● Stored dataset items:
[Start of section]

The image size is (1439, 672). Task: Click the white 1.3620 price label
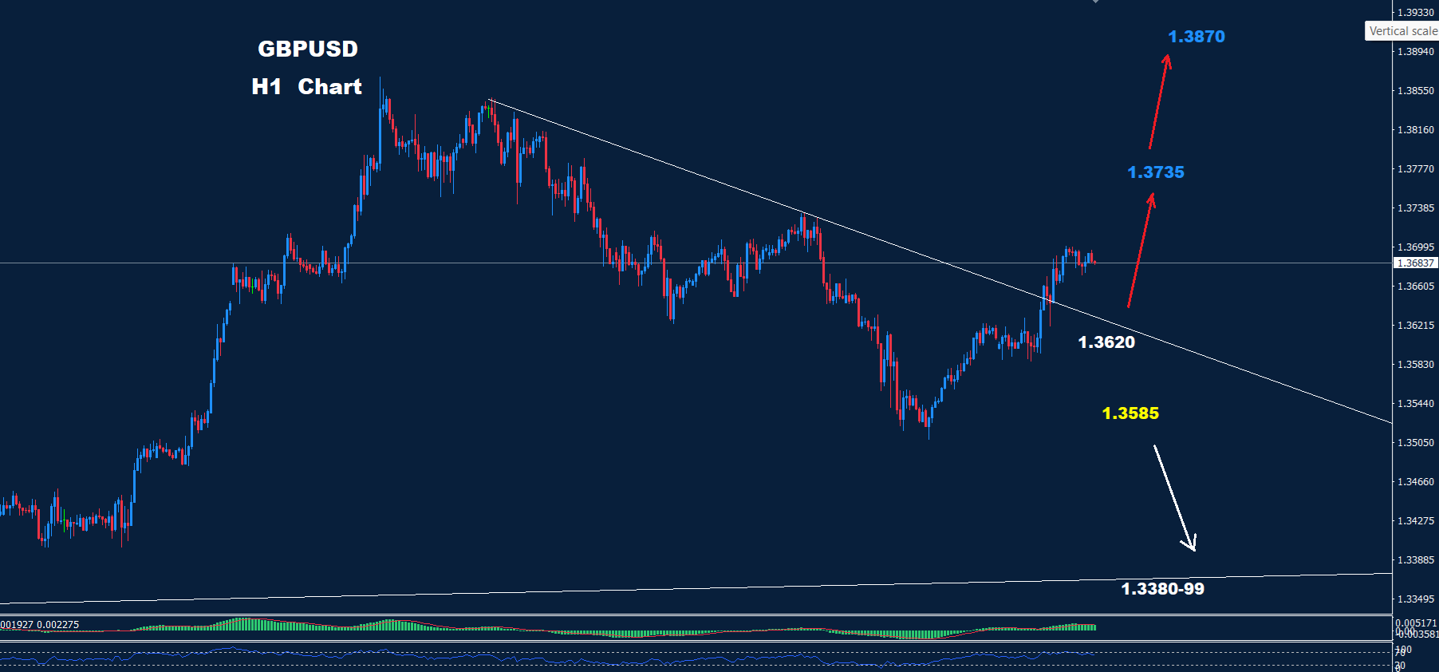click(1106, 342)
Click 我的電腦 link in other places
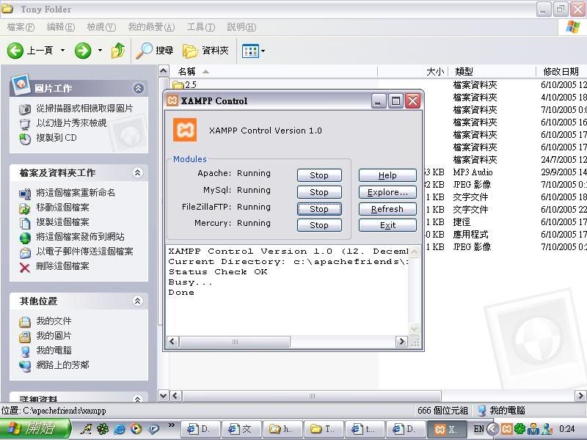587x440 pixels. click(54, 351)
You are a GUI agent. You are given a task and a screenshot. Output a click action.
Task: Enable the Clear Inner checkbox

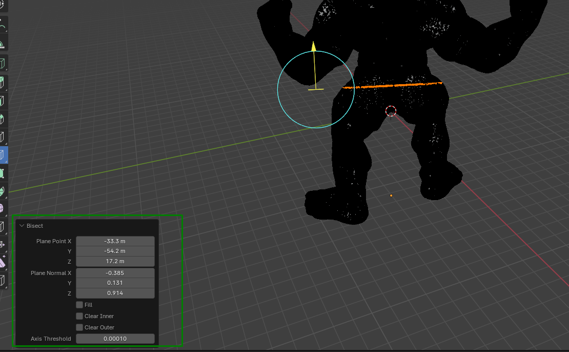(79, 316)
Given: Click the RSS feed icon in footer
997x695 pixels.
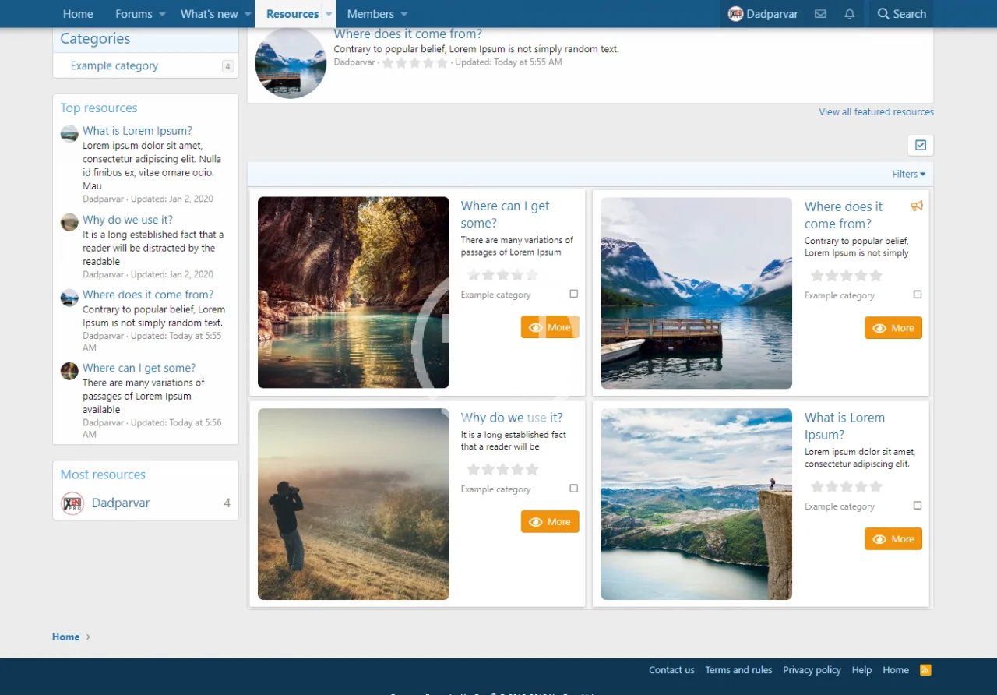Looking at the screenshot, I should 925,670.
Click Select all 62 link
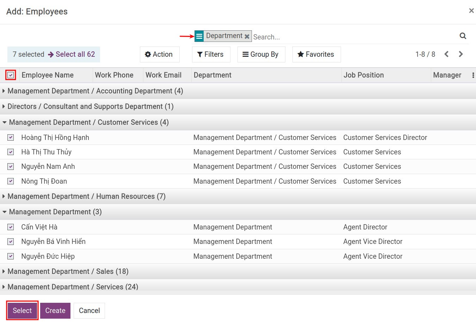Viewport: 476px width, 325px height. pos(75,54)
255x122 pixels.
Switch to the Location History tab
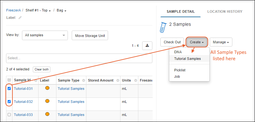[225, 11]
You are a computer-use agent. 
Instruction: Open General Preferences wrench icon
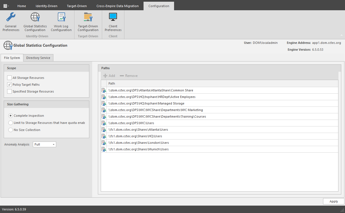point(11,17)
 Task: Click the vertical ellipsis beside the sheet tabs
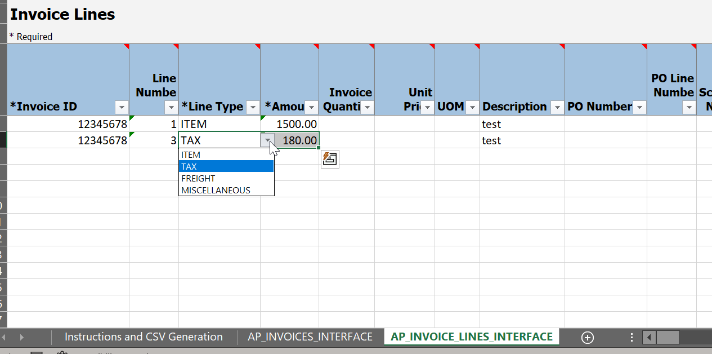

[End of section]

Exclude the pictures, and output exactly the lines from the one with "Switch to the Location History tab" through the last line of the records, both included.

● TASK SOLUTION:
Switch to the Location History tab
[225, 11]
You are a computer-use agent. 
Instruction: Open General Preferences wrench icon
point(11,17)
 Task: Click the vertical ellipsis beside the sheet tabs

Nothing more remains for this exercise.